Your instructions: Your reply should hold exactly the lines from the one that contains "Click the 強力 password strength indicator" through the end of the data. Repeat them word for word.

Exercise input:
-*-*-

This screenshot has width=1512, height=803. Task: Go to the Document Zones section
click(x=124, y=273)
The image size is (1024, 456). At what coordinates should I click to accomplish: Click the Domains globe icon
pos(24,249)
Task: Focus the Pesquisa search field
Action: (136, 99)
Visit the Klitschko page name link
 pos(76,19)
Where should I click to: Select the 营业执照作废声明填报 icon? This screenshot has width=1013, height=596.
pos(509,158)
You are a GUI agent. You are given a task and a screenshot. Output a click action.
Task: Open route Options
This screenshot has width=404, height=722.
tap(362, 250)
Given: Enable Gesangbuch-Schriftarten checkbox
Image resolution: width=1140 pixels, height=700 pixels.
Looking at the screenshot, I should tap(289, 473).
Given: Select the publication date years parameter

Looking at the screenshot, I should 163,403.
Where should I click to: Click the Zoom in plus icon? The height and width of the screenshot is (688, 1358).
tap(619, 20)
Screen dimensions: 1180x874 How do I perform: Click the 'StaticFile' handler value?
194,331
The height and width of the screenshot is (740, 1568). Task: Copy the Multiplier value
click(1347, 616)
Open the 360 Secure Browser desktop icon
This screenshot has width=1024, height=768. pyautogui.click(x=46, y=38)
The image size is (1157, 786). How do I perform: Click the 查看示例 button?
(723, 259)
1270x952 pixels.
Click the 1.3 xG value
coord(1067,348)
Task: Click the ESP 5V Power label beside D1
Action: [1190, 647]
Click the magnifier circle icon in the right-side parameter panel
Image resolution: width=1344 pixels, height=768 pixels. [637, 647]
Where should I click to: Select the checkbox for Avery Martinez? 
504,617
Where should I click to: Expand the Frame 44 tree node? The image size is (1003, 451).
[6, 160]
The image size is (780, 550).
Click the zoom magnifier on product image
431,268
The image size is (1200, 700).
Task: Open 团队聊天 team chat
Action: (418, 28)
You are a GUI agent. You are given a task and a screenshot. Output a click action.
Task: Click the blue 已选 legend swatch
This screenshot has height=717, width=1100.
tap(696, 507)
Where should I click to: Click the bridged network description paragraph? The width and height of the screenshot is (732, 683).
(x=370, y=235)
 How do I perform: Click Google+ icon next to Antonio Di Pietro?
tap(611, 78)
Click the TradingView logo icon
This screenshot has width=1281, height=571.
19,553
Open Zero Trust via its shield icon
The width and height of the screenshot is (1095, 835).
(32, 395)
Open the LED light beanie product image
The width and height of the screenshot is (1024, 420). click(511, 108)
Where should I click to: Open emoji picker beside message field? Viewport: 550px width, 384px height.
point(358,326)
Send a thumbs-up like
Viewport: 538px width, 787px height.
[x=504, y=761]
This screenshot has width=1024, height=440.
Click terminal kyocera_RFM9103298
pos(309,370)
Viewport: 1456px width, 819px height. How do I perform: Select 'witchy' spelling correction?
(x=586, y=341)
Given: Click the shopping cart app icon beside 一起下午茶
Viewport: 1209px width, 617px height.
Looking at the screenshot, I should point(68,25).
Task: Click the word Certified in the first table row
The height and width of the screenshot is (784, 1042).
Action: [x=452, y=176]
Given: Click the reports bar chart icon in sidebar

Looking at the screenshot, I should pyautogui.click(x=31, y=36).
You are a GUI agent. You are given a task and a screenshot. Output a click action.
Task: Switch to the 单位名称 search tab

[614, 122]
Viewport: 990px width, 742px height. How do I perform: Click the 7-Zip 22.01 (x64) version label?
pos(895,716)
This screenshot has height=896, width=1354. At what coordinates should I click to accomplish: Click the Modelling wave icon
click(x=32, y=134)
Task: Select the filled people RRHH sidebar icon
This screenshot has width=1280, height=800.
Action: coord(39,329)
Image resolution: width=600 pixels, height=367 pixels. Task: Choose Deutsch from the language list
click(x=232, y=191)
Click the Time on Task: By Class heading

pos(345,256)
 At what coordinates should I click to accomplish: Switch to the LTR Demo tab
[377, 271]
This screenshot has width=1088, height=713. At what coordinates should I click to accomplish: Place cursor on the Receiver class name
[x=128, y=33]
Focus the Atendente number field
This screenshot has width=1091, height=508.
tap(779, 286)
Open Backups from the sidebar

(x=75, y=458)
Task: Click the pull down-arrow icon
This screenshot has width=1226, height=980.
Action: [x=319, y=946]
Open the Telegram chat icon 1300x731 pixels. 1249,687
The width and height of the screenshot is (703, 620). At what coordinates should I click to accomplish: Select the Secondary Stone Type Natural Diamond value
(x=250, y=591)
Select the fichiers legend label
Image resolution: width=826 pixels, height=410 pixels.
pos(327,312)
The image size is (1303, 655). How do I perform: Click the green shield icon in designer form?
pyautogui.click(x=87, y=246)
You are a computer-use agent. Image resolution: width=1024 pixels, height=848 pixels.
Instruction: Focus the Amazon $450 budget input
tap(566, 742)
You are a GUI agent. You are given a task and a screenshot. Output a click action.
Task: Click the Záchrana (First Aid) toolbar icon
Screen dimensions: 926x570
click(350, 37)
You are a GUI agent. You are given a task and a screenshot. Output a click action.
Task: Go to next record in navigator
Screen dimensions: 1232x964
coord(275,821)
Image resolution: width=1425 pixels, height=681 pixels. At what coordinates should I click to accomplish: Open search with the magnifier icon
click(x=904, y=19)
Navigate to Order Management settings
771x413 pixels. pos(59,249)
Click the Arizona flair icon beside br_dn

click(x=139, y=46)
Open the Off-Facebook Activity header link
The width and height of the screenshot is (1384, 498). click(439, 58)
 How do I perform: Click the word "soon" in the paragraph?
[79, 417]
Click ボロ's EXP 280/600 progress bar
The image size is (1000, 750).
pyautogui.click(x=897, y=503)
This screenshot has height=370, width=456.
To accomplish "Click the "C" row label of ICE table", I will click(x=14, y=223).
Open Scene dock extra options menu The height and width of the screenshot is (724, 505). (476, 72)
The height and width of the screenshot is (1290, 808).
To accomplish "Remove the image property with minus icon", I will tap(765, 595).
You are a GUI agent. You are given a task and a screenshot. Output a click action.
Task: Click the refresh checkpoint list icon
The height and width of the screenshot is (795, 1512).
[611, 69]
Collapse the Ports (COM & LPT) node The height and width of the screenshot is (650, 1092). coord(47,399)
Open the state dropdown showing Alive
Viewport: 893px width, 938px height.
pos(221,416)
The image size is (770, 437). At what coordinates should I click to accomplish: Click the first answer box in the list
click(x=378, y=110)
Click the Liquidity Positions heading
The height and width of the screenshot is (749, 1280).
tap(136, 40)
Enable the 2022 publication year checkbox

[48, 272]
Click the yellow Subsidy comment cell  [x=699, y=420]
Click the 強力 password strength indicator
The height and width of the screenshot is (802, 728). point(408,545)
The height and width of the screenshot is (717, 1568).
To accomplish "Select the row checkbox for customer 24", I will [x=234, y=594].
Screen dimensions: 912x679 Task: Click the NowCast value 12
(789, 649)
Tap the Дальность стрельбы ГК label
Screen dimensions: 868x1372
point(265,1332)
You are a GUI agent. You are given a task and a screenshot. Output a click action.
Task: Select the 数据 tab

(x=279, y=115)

-*-*-

Response:
Click the 強力 password strength indicator
The height and width of the screenshot is (802, 728). point(408,545)
The height and width of the screenshot is (717, 1568).
To accomplish "Select the row checkbox for customer 24", I will [x=234, y=594].
Screen dimensions: 912x679 Task: Click the NowCast value 12
(789, 649)
Tap the Дальность стрельбы ГК label
Screen dimensions: 868x1372
point(265,1332)
You are a GUI agent. You are given a task and a screenshot. Output a click action.
Task: Select the 数据 tab

(x=279, y=115)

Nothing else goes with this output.